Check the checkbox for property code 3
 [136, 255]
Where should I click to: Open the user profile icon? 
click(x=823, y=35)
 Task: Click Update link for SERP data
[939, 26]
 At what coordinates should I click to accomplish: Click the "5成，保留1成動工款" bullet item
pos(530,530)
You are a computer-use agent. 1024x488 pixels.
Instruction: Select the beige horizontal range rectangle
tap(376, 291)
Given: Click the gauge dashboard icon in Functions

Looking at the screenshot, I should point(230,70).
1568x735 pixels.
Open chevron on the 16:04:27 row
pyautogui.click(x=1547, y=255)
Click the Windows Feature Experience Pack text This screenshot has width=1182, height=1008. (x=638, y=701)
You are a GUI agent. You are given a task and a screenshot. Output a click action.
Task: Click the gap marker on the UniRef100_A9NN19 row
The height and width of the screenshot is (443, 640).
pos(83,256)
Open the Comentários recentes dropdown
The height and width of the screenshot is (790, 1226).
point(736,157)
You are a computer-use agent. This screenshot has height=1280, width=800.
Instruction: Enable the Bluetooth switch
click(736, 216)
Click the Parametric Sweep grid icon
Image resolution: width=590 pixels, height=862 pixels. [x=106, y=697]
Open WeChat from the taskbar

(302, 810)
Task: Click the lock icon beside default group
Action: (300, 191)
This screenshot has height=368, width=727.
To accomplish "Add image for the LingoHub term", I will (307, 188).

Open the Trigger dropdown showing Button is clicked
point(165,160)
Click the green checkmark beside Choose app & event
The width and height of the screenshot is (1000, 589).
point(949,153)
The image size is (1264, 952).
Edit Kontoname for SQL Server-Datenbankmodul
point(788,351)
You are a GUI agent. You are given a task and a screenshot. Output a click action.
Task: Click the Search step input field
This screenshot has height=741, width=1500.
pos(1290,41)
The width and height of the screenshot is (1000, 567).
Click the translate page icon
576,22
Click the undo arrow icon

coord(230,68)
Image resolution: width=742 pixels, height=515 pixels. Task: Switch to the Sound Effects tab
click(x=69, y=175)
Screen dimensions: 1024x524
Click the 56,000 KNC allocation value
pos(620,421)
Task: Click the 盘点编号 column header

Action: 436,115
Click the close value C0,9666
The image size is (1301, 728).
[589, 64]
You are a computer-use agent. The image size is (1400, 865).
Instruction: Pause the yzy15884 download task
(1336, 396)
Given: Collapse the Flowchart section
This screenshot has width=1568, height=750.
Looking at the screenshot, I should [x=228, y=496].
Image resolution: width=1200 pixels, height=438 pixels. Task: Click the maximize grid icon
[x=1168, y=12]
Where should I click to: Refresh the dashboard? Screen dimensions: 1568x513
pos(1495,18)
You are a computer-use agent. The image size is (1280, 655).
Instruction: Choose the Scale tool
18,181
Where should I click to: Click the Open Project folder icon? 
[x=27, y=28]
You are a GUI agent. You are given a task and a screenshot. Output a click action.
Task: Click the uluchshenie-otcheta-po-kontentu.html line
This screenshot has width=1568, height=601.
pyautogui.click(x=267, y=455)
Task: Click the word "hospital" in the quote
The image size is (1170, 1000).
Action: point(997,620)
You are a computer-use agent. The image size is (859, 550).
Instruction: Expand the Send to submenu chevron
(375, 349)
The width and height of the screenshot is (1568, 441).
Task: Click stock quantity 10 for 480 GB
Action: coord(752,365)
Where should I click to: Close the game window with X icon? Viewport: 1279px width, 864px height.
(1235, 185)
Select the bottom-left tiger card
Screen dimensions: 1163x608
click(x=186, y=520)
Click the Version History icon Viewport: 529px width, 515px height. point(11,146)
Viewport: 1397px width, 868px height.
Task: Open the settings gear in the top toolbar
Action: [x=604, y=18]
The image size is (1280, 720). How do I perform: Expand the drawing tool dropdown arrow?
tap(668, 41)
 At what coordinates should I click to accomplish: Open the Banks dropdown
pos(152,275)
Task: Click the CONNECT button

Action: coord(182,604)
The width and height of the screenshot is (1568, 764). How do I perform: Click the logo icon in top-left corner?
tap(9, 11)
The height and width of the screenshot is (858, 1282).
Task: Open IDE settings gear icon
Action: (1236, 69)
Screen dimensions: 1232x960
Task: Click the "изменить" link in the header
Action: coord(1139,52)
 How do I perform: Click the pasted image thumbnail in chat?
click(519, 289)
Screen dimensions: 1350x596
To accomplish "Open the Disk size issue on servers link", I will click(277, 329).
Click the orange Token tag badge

Your task: Repeat the lines above, renaming "gauge dashboard icon" to "speedometer icon" wherever it occurs and keeping everything else the same.

Answer for the task:
Check the checkbox for property code 3
 [136, 255]
Where should I click to: Open the user profile icon? 
click(x=823, y=35)
 Task: Click Update link for SERP data
[939, 26]
 At what coordinates should I click to accomplish: Click the "5成，保留1成動工款" bullet item
pos(530,530)
You are a computer-use agent. 1024x488 pixels.
Instruction: Select the beige horizontal range rectangle
tap(376, 291)
Given: Click the speedometer icon in Functions

Looking at the screenshot, I should point(230,70).
1568x735 pixels.
Open chevron on the 16:04:27 row
pyautogui.click(x=1547, y=255)
Click the Windows Feature Experience Pack text This screenshot has width=1182, height=1008. (x=638, y=701)
You are a GUI agent. You are given a task and a screenshot. Output a click action.
Task: Click the gap marker on the UniRef100_A9NN19 row
The height and width of the screenshot is (443, 640).
pos(83,256)
Open the Comentários recentes dropdown
The height and width of the screenshot is (790, 1226).
point(736,157)
You are a computer-use agent. This screenshot has height=1280, width=800.
Instruction: Enable the Bluetooth switch
click(736, 216)
Click the Parametric Sweep grid icon
Image resolution: width=590 pixels, height=862 pixels. [x=106, y=697]
Open WeChat from the taskbar

(302, 810)
Task: Click the lock icon beside default group
Action: (300, 191)
This screenshot has height=368, width=727.
To accomplish "Add image for the LingoHub term", I will (307, 188).

Open the Trigger dropdown showing Button is clicked
point(165,160)
Click the green checkmark beside Choose app & event
The width and height of the screenshot is (1000, 589).
point(949,153)
The image size is (1264, 952).
Edit Kontoname for SQL Server-Datenbankmodul
point(788,351)
You are a GUI agent. You are given a task and a screenshot. Output a click action.
Task: Click the Search step input field
This screenshot has height=741, width=1500.
pos(1290,41)
The width and height of the screenshot is (1000, 567).
Click the translate page icon
576,22
Click the undo arrow icon

coord(230,68)
Image resolution: width=742 pixels, height=515 pixels. Task: Switch to the Sound Effects tab
click(x=69, y=175)
Screen dimensions: 1024x524
Click the 56,000 KNC allocation value
pos(620,421)
Task: Click the 盘点编号 column header

Action: 436,115
Click the close value C0,9666
The image size is (1301, 728).
[589, 64]
You are a computer-use agent. The image size is (1400, 865).
Instruction: Pause the yzy15884 download task
(1336, 396)
Given: Collapse the Flowchart section
This screenshot has width=1568, height=750.
Looking at the screenshot, I should [x=228, y=496].
Image resolution: width=1200 pixels, height=438 pixels. Task: Click the maximize grid icon
[x=1168, y=12]
Where should I click to: Refresh the dashboard? Screen dimensions: 1568x513
pos(1495,18)
You are a computer-use agent. The image size is (1280, 655).
Instruction: Choose the Scale tool
18,181
Where should I click to: Click the Open Project folder icon? 
[x=27, y=28]
You are a GUI agent. You are given a task and a screenshot. Output a click action.
Task: Click the uluchshenie-otcheta-po-kontentu.html line
This screenshot has width=1568, height=601.
pyautogui.click(x=267, y=455)
Task: Click the word "hospital" in the quote
The image size is (1170, 1000).
Action: point(997,620)
You are a computer-use agent. The image size is (859, 550).
Instruction: Expand the Send to submenu chevron
(375, 349)
The width and height of the screenshot is (1568, 441).
Task: Click stock quantity 10 for 480 GB
Action: coord(752,365)
Where should I click to: Close the game window with X icon? Viewport: 1279px width, 864px height.
(1235, 185)
Select the bottom-left tiger card
Screen dimensions: 1163x608
click(x=186, y=520)
Click the Version History icon Viewport: 529px width, 515px height. point(11,146)
Viewport: 1397px width, 868px height.
Task: Open the settings gear in the top toolbar
Action: [x=604, y=18]
The image size is (1280, 720). How do I perform: Expand the drawing tool dropdown arrow?
tap(668, 41)
 At what coordinates should I click to accomplish: Open the Banks dropdown
pos(152,275)
Task: Click the CONNECT button

Action: coord(182,604)
The width and height of the screenshot is (1568, 764). How do I perform: Click the logo icon in top-left corner?
tap(9, 11)
The height and width of the screenshot is (858, 1282).
Task: Open IDE settings gear icon
Action: (1236, 69)
Screen dimensions: 1232x960
Task: Click the "изменить" link in the header
Action: coord(1139,52)
 How do I perform: Click the pasted image thumbnail in chat?
click(519, 289)
Screen dimensions: 1350x596
To accomplish "Open the Disk size issue on servers link", I will click(277, 329).
Click the orange Token tag badge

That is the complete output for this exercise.